Katrin Marti: Pour l’élection des conseillers fédéraux, nous préparons d’habitude sept tours par siège à repourvoir. C’est important de pouvoir bien différencier chaque tour et d’éviter les méprises. La première étape est donc toute simple: nous déterminons la couleur des bulletins pour chaque tour. Le centre de reproduction du Parlement prépare ensuite les billets de vote – y figurent la date du vote, de quel tour il s’agit, et une ligne en pointillé pour le nom du candidat.

Il faut aussi s’assurer que les députés responsables du décompte des votes, les scrutateurs, sachent ce qu’ils ont à faire le jour de l’élection. Ils ont une brève séance de préparation le jour précédent, et reçoivent un petit dossier où sont énumérés les points importants.

Les scrutateurs et scrutatrices sont issus des deux conseils. Qui les désigne?

K. M.: Au Conseil national, ils sont élus par leurs collègues au début de la législature et restent en place quatre ans. On compte quatre scrutateurs – qui sont également membres du Bureau – et quatre scrutateurs suppléants. Les huit sont présents lors des élections. Le Conseil des Etats compte actuellement une scrutatrice et un scrutateur suppléant – les scrutateurs et scrutatrices de la Chambre haute sont élus au début de la session d’hiver. C’est une sorte de tournus: en général, le scrutateur suppléant devient scrutateur l’année suivante, puis deuxième, et premier vice-président, et enfin président du Conseil des Etats. Il faut donc partir du principe que la scrutatrice et le scrutateur suppléant seront présidents du Conseil des Etats trois et quatre ans plus tard.

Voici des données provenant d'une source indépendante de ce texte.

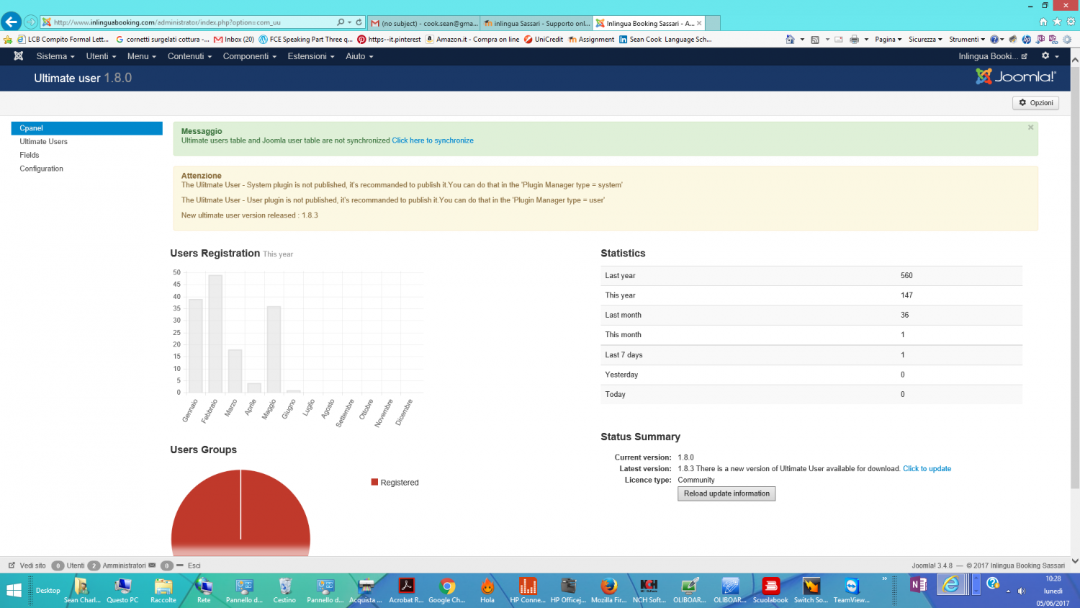1080x608 pixels.
Task: Open the Estensioni dropdown menu
Action: (x=310, y=56)
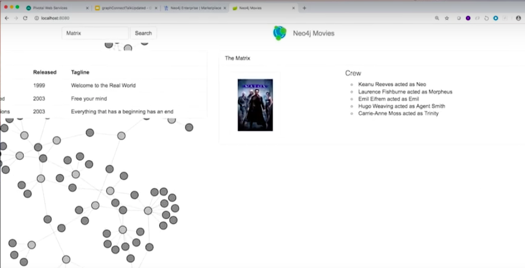The image size is (525, 268).
Task: Select Everything that has a beginning row
Action: point(103,112)
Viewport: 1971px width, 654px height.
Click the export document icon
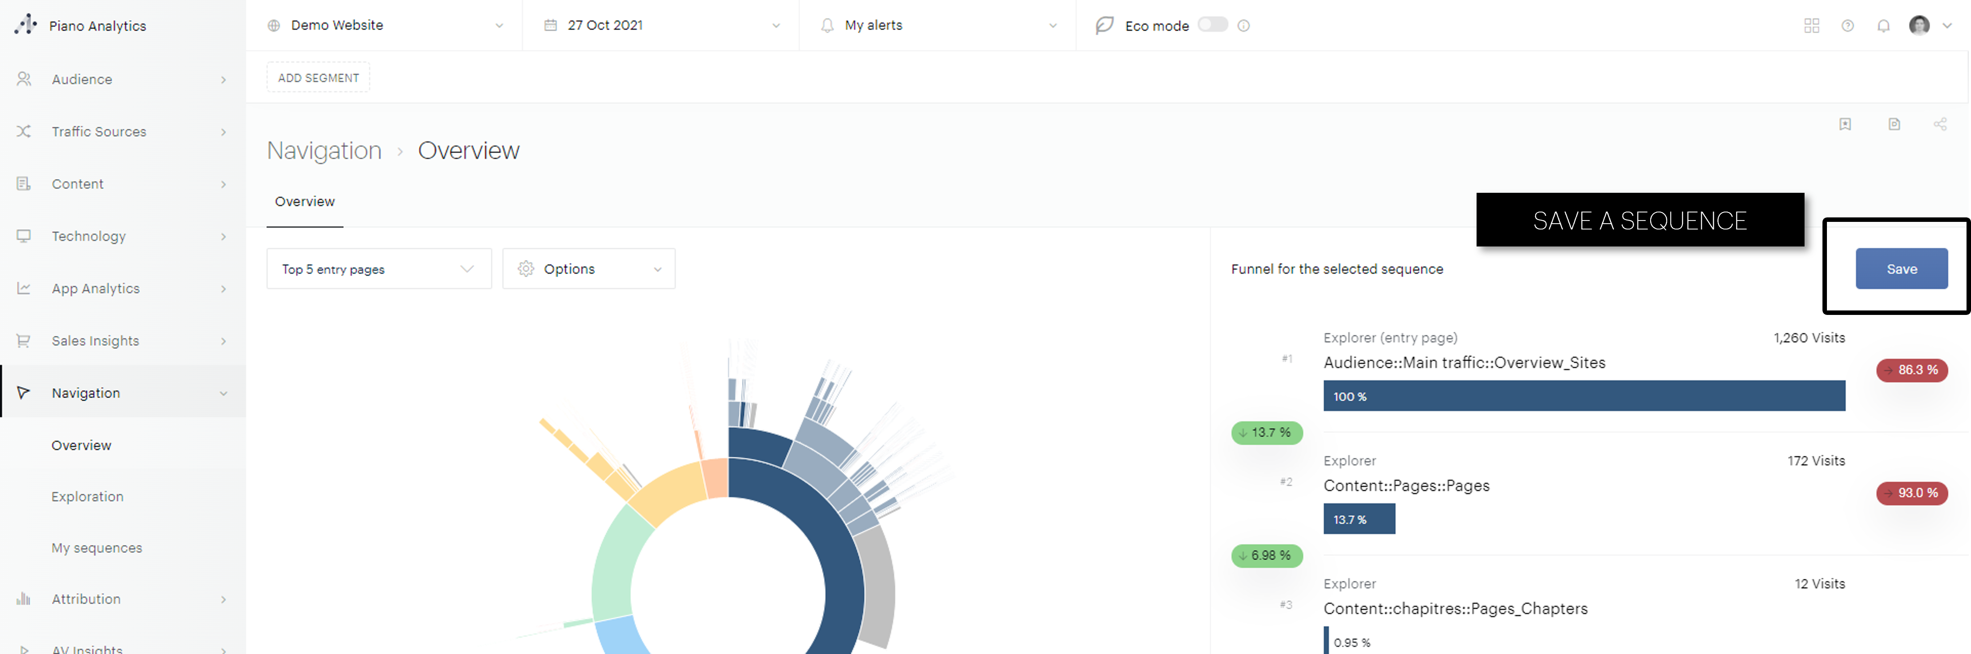point(1894,124)

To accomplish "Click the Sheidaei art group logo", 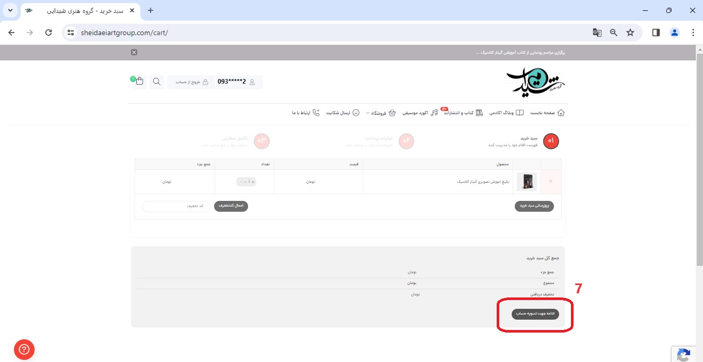I will pos(535,81).
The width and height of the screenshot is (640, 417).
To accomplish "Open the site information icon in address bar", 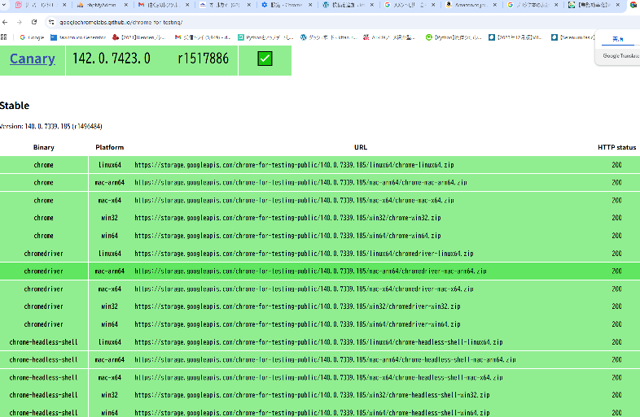I will [x=51, y=22].
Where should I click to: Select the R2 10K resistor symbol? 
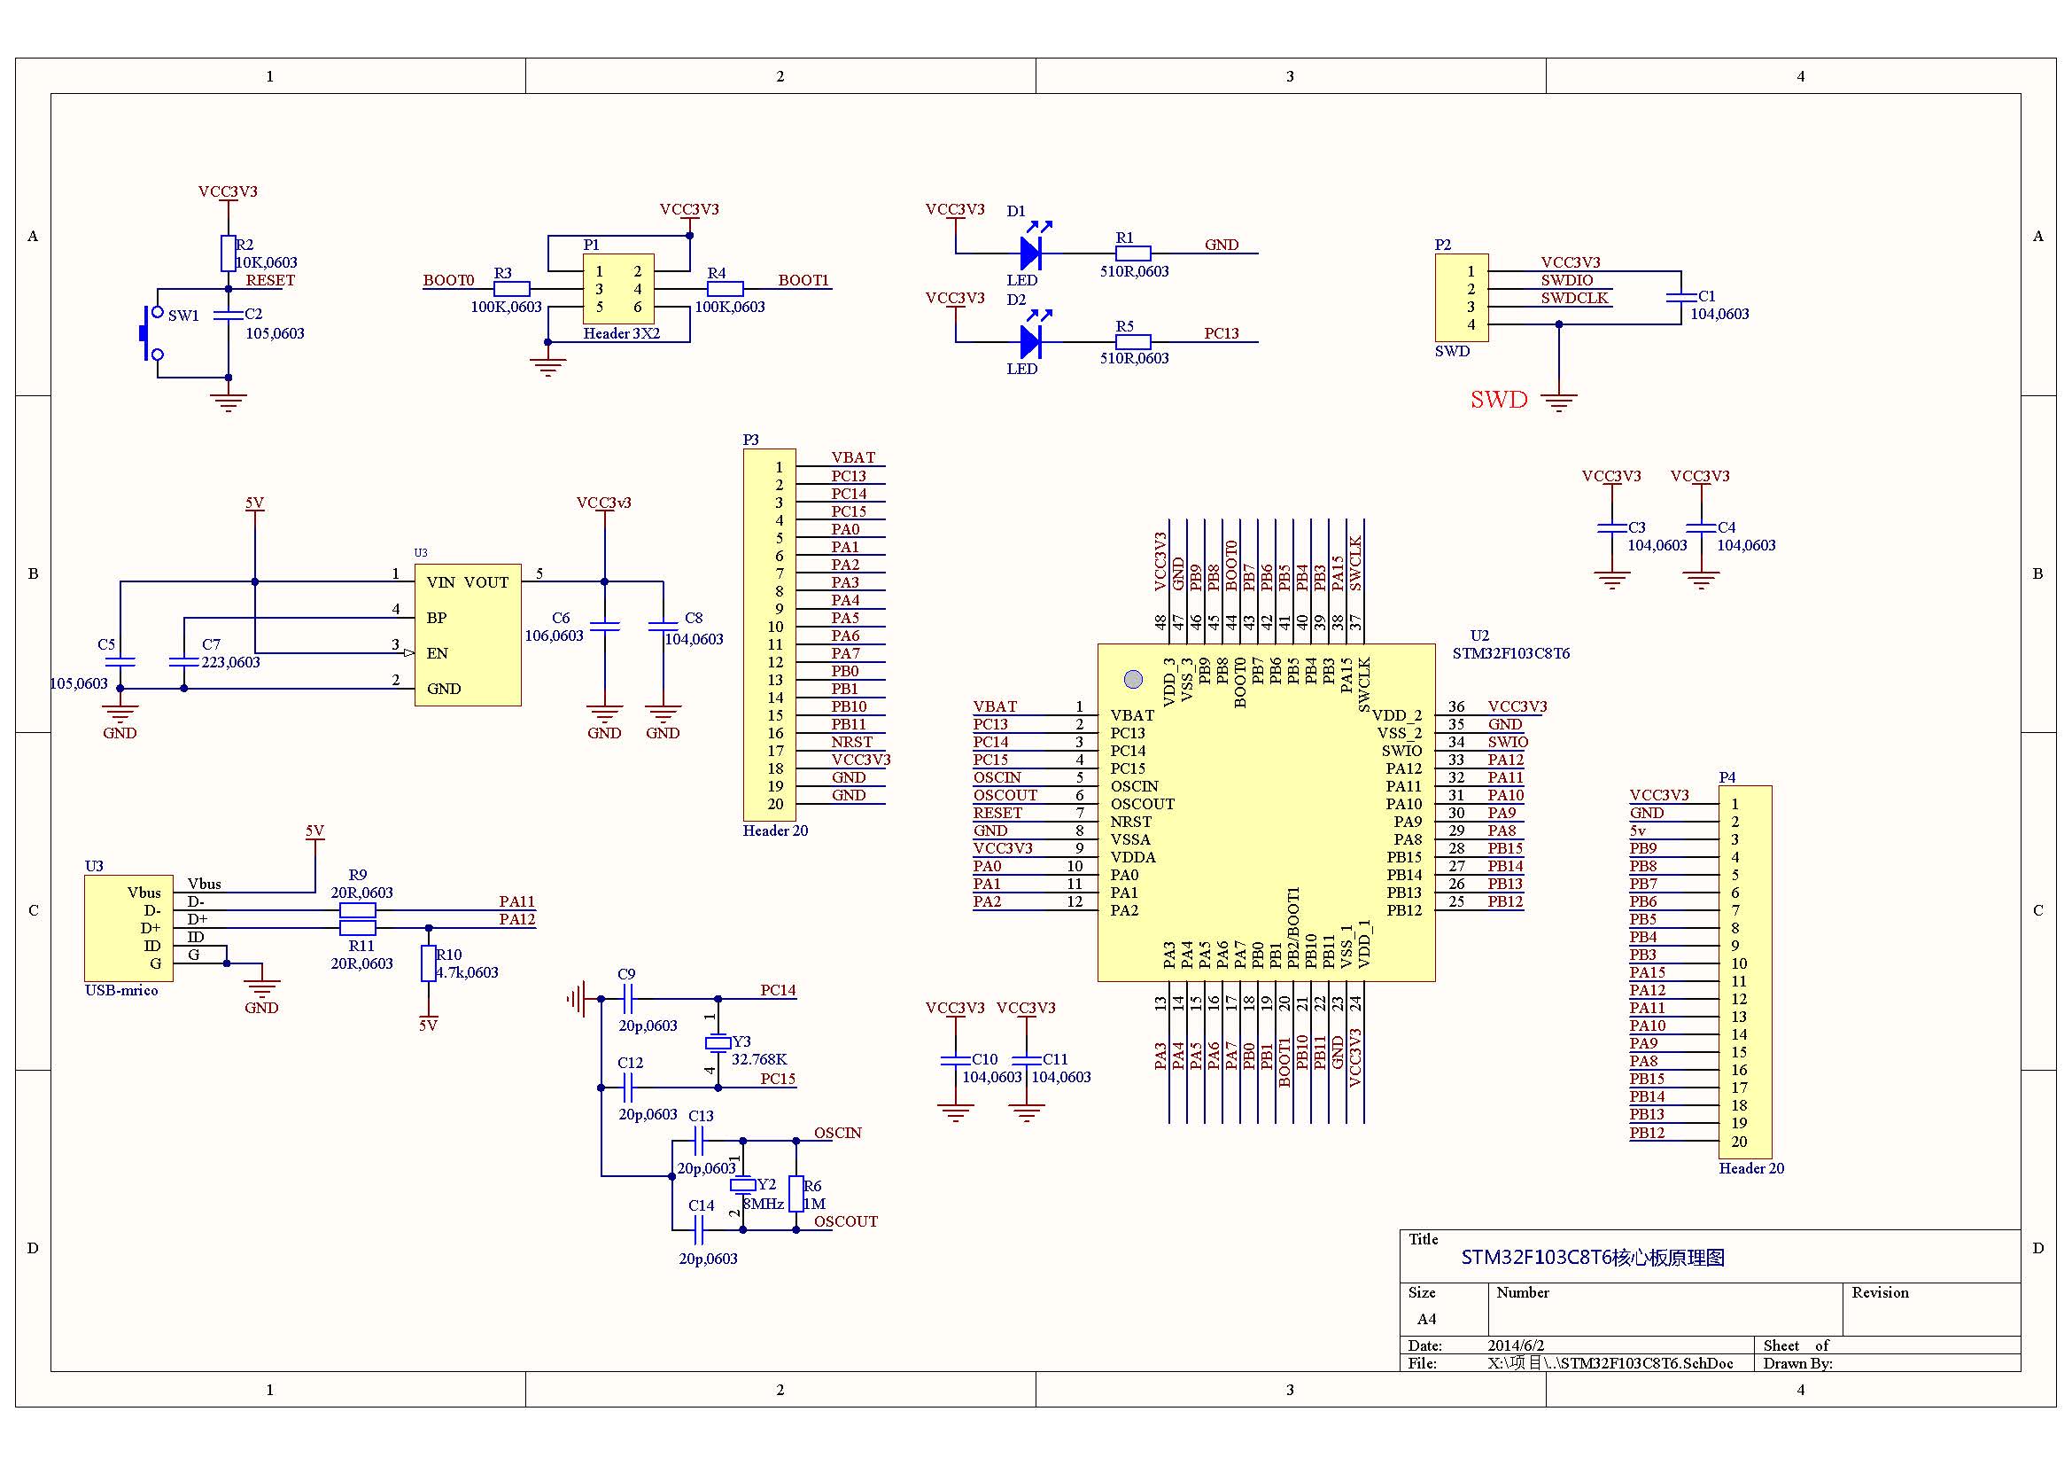(x=228, y=254)
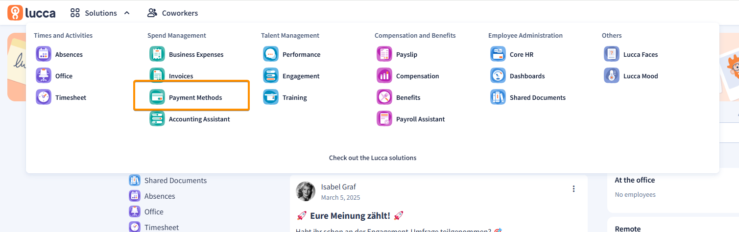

Enfin, il y a un «scrutateur en chef» issu du Conseil national. Ce rôle revient au député le plus longtemps en fonction: en l’occurrence, Edith Graf-Litscher.

Vient alors le jour de l’élection. Quelle est la procédure?

K.M.: Les scrutateurs issus du Conseil national sont chacun responsables de 25 bulletins de vote, qu’ils distribuent à leurs collègues selon une répartition définie d’avance. Les deux scrutateurs du Conseil des Etats sont chacun responsables de 23 bulletins de vote.

Schéma définissant la distribution des bulletins de vote par les scrutateurs. Edith Graf-Litscher est assise tout à gauche dans la rangée des scrutateurs (place numéro 7). Ce sera donc à elle de distribuer son bulletin de vote à la présidente du Conseil national (place numéro 1) ainsi qu’à tous les élus en rouge sur le schéma.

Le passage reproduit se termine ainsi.